**Task requirements:**
Reproduce every one of the entries below verbatim and in the same order.

(Records for finding displayed items)
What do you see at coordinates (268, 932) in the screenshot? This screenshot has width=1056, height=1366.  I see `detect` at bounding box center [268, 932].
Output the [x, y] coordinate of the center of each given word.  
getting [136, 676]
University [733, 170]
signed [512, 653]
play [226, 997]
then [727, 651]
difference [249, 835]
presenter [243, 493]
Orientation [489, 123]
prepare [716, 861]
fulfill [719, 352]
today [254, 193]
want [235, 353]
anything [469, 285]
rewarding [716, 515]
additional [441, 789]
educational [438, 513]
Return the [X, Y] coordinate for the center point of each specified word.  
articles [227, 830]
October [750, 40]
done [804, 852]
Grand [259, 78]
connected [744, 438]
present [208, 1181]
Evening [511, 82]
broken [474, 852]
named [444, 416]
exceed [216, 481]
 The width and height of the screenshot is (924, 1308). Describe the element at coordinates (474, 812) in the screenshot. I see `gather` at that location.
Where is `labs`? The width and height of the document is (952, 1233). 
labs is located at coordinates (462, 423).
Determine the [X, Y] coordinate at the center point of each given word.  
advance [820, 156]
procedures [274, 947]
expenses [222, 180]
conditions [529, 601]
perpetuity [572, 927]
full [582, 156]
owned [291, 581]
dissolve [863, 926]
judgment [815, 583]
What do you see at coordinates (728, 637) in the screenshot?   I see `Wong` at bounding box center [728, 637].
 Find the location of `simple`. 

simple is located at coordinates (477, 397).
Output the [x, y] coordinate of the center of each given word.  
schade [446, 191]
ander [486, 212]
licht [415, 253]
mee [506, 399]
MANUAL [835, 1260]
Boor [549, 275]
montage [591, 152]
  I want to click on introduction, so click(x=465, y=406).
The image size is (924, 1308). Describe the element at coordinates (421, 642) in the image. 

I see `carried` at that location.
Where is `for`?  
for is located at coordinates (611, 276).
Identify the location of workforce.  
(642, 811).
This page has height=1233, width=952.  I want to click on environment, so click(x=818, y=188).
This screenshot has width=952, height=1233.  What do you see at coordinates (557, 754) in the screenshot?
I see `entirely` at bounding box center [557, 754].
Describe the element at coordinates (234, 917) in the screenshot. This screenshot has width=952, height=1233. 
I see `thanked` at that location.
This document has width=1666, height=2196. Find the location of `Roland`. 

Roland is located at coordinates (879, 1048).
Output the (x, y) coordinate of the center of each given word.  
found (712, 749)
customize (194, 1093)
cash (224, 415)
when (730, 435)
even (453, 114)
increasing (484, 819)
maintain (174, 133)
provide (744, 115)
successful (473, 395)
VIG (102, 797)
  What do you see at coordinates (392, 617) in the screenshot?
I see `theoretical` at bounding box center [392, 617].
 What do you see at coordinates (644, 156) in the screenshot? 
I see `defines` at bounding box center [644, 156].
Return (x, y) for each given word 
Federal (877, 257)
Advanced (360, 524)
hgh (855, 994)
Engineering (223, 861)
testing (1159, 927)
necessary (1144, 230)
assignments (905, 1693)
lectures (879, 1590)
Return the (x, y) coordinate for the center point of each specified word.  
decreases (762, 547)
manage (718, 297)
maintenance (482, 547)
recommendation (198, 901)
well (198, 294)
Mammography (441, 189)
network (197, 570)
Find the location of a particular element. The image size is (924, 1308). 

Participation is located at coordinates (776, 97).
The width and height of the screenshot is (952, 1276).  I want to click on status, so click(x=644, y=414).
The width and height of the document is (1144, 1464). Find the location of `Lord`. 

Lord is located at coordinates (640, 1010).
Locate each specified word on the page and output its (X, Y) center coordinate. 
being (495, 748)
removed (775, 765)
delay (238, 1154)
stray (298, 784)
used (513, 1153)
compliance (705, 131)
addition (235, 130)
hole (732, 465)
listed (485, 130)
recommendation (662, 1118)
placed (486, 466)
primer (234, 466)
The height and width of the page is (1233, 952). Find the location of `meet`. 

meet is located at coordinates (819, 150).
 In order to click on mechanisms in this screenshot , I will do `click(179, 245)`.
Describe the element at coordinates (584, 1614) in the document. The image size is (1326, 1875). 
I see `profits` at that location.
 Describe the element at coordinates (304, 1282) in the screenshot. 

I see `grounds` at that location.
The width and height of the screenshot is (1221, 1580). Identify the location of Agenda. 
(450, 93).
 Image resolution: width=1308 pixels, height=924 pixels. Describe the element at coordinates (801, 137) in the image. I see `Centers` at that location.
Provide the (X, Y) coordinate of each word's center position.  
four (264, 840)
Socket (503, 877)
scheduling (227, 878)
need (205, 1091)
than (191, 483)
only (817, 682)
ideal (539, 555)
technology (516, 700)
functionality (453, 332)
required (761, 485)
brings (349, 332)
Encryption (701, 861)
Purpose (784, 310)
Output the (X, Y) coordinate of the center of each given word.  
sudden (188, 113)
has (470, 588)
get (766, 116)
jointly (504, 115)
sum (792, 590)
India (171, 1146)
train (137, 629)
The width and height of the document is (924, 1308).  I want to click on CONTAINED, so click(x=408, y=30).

**Full output:**
What do you see at coordinates (268, 932) in the screenshot? This screenshot has width=1056, height=1366.  I see `detect` at bounding box center [268, 932].
Output the [x, y] coordinate of the center of each given word.  
getting [136, 676]
University [733, 170]
signed [512, 653]
play [226, 997]
then [727, 651]
difference [249, 835]
presenter [243, 493]
Orientation [489, 123]
prepare [716, 861]
fulfill [719, 352]
today [254, 193]
want [235, 353]
anything [469, 285]
rewarding [716, 515]
additional [441, 789]
educational [438, 513]
Return the [X, Y] coordinate for the center point of each specified word.  
articles [227, 830]
October [750, 40]
done [804, 852]
Grand [259, 78]
connected [744, 438]
present [208, 1181]
Evening [511, 82]
broken [474, 852]
named [444, 416]
exceed [216, 481]
 The width and height of the screenshot is (924, 1308). Describe the element at coordinates (474, 812) in the screenshot. I see `gather` at that location.
Where is `labs`? The width and height of the document is (952, 1233). 
labs is located at coordinates (462, 423).
Determine the [X, Y] coordinate at the center point of each given word.  
advance [820, 156]
procedures [274, 947]
expenses [222, 180]
conditions [529, 601]
perpetuity [572, 927]
full [582, 156]
owned [291, 581]
dissolve [863, 926]
judgment [815, 583]
What do you see at coordinates (728, 637) in the screenshot?   I see `Wong` at bounding box center [728, 637].
 Find the location of `simple`. 

simple is located at coordinates (477, 397).
Output the [x, y] coordinate of the center of each given word.  
schade [446, 191]
ander [486, 212]
licht [415, 253]
mee [506, 399]
MANUAL [835, 1260]
Boor [549, 275]
montage [591, 152]
  I want to click on introduction, so click(x=465, y=406).
The image size is (924, 1308). Describe the element at coordinates (421, 642) in the image. 

I see `carried` at that location.
Where is `for`?  
for is located at coordinates (611, 276).
Identify the location of workforce.  
(642, 811).
This page has height=1233, width=952.  I want to click on environment, so click(x=818, y=188).
This screenshot has width=952, height=1233.  What do you see at coordinates (557, 754) in the screenshot?
I see `entirely` at bounding box center [557, 754].
Describe the element at coordinates (234, 917) in the screenshot. This screenshot has width=952, height=1233. 
I see `thanked` at that location.
This document has width=1666, height=2196. Find the location of `Roland`. 

Roland is located at coordinates (879, 1048).
Output the (x, y) coordinate of the center of each given word.  
found (712, 749)
customize (194, 1093)
cash (224, 415)
when (730, 435)
even (453, 114)
increasing (484, 819)
maintain (174, 133)
provide (744, 115)
successful (473, 395)
VIG (102, 797)
  What do you see at coordinates (392, 617) in the screenshot?
I see `theoretical` at bounding box center [392, 617].
 What do you see at coordinates (644, 156) in the screenshot? 
I see `defines` at bounding box center [644, 156].
Return (x, y) for each given word 
Federal (877, 257)
Advanced (360, 524)
hgh (855, 994)
Engineering (223, 861)
testing (1159, 927)
necessary (1144, 230)
assignments (905, 1693)
lectures (879, 1590)
Return the (x, y) coordinate for the center point of each specified word.  
decreases (762, 547)
manage (718, 297)
maintenance (482, 547)
recommendation (198, 901)
well (198, 294)
Mammography (441, 189)
network (197, 570)
Find the location of a particular element. The image size is (924, 1308). 

Participation is located at coordinates (776, 97).
The width and height of the screenshot is (952, 1276).  I want to click on status, so click(x=644, y=414).
The width and height of the document is (1144, 1464). Find the location of `Lord`. 

Lord is located at coordinates (640, 1010).
Locate each specified word on the page and output its (X, Y) center coordinate. 
being (495, 748)
removed (775, 765)
delay (238, 1154)
stray (298, 784)
used (513, 1153)
compliance (705, 131)
addition (235, 130)
hole (732, 465)
listed (485, 130)
recommendation (662, 1118)
placed (486, 466)
primer (234, 466)
The height and width of the page is (1233, 952). Find the location of `meet`. 

meet is located at coordinates (819, 150).
 In order to click on mechanisms in this screenshot , I will do `click(179, 245)`.
Describe the element at coordinates (584, 1614) in the document. The image size is (1326, 1875). 
I see `profits` at that location.
 Describe the element at coordinates (304, 1282) in the screenshot. 

I see `grounds` at that location.
The width and height of the screenshot is (1221, 1580). Identify the location of Agenda. 
(450, 93).
 Image resolution: width=1308 pixels, height=924 pixels. Describe the element at coordinates (801, 137) in the image. I see `Centers` at that location.
Provide the (X, Y) coordinate of each word's center position.  
four (264, 840)
Socket (503, 877)
scheduling (227, 878)
need (205, 1091)
than (191, 483)
only (817, 682)
ideal (539, 555)
technology (516, 700)
functionality (453, 332)
required (761, 485)
brings (349, 332)
Encryption (701, 861)
Purpose (784, 310)
Output the (X, Y) coordinate of the center of each given word.  
sudden (188, 113)
has (470, 588)
get (766, 116)
jointly (504, 115)
sum (792, 590)
India (171, 1146)
train (137, 629)
The width and height of the document is (924, 1308).  I want to click on CONTAINED, so click(x=408, y=30).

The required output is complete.